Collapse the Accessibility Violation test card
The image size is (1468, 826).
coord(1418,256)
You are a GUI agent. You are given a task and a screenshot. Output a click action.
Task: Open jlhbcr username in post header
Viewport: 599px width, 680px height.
====
Work to complete:
Print all of the entries exactly as they are written.

Worked solution:
Collapse the Accessibility Violation test card
The image size is (1468, 826).
coord(1418,256)
You are a GUI agent. You are given a task and a screenshot. Output a click action.
Task: Open jlhbcr username in post header
Viewport: 599px width, 680px height.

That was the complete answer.